When ours were in year 7 and had basic smart phones with very little roaming data we had full parental control on what apps they had, how long they could spend online, how long they could spend each app, verification for adding contacts and at home the use was in public areas.

As they got older we agreed with them what they wanted what we would allow we explained our reasons for restrictions and explained the dangers.

They are now much better at spotting AI than us!

The internet is a very powerful tool used correctly. Why would you not want your child to have access to it?

Tshirtking · 01/06/2026 09:10

Thechaseison71 · 01/06/2026 09:05

If it's the income part then yes of course you need to fill that in yourself. Maybe your son's friends but go on any teens/ uni starters forum and the parents are saying about doing such stuff

Of course if parents go on a uni starters forum they are the kind of people who will do this stuff. You are not taking into account all the parents who don't go on and who don't do the uni applications. I don't know any parents who go on these forums.

Thechaseison71 · 01/06/2026 09:13

Tshirtking · 01/06/2026 09:10

Of course if parents go on a uni starters forum they are the kind of people who will do this stuff. You are not taking into account all the parents who don't go on and who don't do the uni applications. I don't know any parents who go on these forums.

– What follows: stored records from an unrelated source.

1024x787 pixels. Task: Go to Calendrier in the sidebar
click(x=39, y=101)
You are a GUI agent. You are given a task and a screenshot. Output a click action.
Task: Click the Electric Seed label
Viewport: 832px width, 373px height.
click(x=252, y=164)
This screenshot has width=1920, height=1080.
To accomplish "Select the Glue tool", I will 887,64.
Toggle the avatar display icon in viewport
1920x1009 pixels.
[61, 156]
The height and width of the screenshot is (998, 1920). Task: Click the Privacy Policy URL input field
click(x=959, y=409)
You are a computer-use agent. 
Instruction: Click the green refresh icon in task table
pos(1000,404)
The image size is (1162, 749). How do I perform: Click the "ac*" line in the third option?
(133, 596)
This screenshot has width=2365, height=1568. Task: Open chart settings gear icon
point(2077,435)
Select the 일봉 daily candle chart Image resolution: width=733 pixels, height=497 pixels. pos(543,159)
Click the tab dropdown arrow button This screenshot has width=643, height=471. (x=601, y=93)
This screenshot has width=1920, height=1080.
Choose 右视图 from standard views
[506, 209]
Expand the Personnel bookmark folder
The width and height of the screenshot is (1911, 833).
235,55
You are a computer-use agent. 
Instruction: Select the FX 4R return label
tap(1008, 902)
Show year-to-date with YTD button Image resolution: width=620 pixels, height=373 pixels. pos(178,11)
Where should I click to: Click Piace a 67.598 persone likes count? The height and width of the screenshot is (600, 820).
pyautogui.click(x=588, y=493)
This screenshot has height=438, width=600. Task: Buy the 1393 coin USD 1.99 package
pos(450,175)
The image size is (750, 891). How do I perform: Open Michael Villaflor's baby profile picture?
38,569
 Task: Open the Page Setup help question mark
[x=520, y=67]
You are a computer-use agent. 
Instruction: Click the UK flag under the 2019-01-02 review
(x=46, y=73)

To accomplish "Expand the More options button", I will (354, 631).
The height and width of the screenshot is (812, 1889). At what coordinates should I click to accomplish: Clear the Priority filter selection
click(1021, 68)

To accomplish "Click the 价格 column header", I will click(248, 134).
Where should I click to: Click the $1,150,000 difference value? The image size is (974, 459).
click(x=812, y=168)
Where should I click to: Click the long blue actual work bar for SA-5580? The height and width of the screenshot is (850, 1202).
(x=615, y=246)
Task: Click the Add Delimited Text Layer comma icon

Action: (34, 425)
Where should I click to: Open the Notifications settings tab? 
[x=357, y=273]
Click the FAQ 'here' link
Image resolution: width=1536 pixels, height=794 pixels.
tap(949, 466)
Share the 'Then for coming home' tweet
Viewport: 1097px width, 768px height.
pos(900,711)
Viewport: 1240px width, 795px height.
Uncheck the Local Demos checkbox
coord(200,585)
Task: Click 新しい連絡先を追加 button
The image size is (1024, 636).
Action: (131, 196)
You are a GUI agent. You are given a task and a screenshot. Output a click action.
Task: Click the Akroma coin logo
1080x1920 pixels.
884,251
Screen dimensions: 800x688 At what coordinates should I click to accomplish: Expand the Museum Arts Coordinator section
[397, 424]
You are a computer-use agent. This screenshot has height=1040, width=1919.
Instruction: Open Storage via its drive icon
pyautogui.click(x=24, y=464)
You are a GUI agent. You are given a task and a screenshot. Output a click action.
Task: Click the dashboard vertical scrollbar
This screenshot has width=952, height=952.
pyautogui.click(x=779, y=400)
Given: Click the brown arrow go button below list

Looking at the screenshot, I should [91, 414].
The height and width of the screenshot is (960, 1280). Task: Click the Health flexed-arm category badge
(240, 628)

I read about them on the teens forum here ( where people were also asking) and went to take a look.

2chocolateoranges · 01/06/2026 09:17

I totally agree that mobile phones aren’t needed while in school, switch them off, keep them in your bag but school cannot dictate that children can’t have a phone on them before and after school.

this answer is in regards to high school children, no primary school child needs a phone.

im in my late 40s and don’t leave home without my phone.

Thechaseison71 · 01/06/2026 09:19

2chocolateoranges · 01/06/2026 09:17

I totally agree that mobile phones aren’t needed while in school, switch them off, keep them in your bag but school cannot dictate that children can’t have a phone on them before and after school.

this answer is in regards to high school children, no primary school child needs a phone.

im in my late 40s and don’t leave home without my phone.

Edited

If the kids followed these rules there wouldn't be an issue would there? But the trying it on and pisstaking trying to bend the rules just leads to more draconian ones

looselegs · 01/06/2026 09:21

Our local secondary school have banned phones completely for year 7s from September and from year 8 to 11 can only have basic phones that they can only call and text on. Best thing they could have done- my daughter was bullied there several years ago, most of it done by social media- she'd block one account and another would pop up. How my generation ever survived is amazing......

Ablondiebutagoody · 01/06/2026 09:24

I'm hoping that DS's school bans phones from the entire school site too. The chavvy, "school won't tell me what to do" parents will hopefully choose another school, thus driving up standards at DS's.